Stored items
[Start of Attachment]
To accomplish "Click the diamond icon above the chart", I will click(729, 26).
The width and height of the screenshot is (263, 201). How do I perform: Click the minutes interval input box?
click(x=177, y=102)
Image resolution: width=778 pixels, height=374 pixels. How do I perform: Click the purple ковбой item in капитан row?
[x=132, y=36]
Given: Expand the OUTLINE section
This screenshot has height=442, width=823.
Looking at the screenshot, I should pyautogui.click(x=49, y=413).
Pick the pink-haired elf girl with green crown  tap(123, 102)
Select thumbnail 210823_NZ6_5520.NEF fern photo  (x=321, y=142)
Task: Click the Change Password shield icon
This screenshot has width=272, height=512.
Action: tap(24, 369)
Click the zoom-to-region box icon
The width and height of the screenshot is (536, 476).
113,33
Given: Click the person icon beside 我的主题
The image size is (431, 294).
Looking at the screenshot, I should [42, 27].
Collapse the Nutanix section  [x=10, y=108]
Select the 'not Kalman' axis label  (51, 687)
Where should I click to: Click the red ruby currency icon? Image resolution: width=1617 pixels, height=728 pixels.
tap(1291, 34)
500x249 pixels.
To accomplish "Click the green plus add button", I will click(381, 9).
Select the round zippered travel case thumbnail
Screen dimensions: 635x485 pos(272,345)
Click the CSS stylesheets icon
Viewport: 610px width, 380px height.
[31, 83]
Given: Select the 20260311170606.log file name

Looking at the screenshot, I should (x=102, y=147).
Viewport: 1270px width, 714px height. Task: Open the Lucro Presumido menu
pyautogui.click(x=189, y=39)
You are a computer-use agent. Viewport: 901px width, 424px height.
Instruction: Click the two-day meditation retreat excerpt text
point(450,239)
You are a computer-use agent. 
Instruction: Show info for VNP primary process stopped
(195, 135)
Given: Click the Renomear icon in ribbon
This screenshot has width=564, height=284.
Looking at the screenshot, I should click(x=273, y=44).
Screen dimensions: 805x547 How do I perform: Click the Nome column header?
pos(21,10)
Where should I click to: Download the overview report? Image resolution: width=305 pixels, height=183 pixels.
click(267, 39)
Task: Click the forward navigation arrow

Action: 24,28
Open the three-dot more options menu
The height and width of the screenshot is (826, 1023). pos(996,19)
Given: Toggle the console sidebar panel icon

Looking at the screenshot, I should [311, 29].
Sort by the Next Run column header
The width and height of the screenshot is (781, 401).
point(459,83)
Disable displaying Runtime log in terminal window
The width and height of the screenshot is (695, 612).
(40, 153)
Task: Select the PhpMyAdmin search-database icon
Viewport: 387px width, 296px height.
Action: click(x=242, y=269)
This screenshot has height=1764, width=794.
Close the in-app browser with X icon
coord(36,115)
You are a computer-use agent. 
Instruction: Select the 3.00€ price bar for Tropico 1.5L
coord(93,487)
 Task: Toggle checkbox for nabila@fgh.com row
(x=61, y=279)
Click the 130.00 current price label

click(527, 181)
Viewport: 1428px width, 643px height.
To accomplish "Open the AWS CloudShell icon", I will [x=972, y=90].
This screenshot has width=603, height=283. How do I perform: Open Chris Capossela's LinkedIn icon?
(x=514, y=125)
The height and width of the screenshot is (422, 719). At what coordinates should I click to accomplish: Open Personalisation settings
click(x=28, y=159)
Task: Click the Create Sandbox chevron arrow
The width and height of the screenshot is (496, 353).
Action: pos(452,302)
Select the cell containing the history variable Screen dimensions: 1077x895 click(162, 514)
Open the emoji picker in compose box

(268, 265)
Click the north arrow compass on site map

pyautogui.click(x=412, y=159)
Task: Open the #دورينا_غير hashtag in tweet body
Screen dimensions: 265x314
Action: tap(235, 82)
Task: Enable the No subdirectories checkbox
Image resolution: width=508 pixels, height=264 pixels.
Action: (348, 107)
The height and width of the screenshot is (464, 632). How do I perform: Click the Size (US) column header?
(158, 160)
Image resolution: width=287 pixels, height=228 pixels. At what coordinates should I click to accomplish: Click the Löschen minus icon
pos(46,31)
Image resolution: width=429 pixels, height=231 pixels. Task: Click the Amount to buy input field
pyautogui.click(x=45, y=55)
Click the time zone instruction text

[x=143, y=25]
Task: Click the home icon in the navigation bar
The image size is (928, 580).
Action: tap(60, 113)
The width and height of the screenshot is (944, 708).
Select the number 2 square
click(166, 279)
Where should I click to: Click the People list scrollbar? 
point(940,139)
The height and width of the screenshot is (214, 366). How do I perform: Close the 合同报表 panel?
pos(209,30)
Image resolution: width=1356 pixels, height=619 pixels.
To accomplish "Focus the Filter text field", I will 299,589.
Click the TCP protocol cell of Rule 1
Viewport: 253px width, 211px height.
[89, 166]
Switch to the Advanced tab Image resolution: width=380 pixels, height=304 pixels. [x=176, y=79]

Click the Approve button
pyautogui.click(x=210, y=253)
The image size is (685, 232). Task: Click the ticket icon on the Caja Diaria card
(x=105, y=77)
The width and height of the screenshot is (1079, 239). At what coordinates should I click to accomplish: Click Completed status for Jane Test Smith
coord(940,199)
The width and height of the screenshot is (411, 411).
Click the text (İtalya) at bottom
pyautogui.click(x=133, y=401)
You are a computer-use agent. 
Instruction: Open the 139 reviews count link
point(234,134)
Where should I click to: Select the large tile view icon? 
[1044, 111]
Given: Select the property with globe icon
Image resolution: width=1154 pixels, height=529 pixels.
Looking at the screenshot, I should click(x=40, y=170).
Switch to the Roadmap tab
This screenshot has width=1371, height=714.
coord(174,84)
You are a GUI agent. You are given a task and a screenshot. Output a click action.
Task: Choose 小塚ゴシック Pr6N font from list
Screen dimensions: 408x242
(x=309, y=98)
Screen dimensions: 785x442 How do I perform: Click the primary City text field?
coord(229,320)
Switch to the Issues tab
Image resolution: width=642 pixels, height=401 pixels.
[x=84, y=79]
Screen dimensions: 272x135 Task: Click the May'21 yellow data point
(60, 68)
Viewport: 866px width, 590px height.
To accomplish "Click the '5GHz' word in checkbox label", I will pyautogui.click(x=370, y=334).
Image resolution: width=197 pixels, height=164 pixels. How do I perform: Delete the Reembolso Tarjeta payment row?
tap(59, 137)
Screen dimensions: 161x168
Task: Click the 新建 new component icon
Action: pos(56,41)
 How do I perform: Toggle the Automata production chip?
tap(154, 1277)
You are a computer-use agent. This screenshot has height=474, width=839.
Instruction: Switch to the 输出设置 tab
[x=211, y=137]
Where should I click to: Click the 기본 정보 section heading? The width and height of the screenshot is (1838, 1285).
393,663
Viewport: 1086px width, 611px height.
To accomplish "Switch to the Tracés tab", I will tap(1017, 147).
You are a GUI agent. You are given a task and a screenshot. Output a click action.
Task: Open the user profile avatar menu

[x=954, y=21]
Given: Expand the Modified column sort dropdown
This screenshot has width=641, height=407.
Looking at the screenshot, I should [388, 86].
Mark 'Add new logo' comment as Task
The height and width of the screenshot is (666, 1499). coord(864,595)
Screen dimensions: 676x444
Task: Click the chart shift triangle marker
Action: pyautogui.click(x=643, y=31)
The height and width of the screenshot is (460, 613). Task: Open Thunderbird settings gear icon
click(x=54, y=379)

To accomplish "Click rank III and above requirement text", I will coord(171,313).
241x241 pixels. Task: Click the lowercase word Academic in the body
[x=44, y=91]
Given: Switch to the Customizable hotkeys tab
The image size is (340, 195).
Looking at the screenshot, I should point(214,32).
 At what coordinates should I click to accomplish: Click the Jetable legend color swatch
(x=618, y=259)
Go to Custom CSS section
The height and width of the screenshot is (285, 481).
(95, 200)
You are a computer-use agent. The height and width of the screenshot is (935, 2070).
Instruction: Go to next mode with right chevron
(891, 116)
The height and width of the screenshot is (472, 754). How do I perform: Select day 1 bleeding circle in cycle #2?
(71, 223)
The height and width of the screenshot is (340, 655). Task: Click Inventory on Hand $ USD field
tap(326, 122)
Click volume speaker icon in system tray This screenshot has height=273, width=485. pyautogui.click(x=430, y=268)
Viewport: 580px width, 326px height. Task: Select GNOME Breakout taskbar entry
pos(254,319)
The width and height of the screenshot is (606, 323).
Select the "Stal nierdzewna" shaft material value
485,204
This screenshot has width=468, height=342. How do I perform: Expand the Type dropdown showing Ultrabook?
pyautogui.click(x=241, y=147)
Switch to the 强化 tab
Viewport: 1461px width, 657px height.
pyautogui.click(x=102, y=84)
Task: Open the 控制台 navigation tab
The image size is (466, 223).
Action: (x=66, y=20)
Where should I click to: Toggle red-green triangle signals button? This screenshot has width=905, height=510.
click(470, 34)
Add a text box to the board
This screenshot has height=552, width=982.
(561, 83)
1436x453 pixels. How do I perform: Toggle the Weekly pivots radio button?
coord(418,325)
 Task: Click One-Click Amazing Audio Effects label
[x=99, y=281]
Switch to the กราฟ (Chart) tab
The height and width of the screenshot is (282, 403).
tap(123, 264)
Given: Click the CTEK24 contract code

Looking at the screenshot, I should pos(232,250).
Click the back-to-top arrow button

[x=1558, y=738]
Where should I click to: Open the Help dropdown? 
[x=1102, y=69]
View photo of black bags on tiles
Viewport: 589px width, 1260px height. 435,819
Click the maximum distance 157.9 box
[End of Attachment]
* **TASK DETAILS**: Show the lines of the records that contain the word "above".

* **OUTPUT FOR THIS EXERCISE**:
To accomplish "Click the diamond icon above the chart", I will click(729, 26).
To accomplish "Click rank III and above requirement text", I will coord(171,313).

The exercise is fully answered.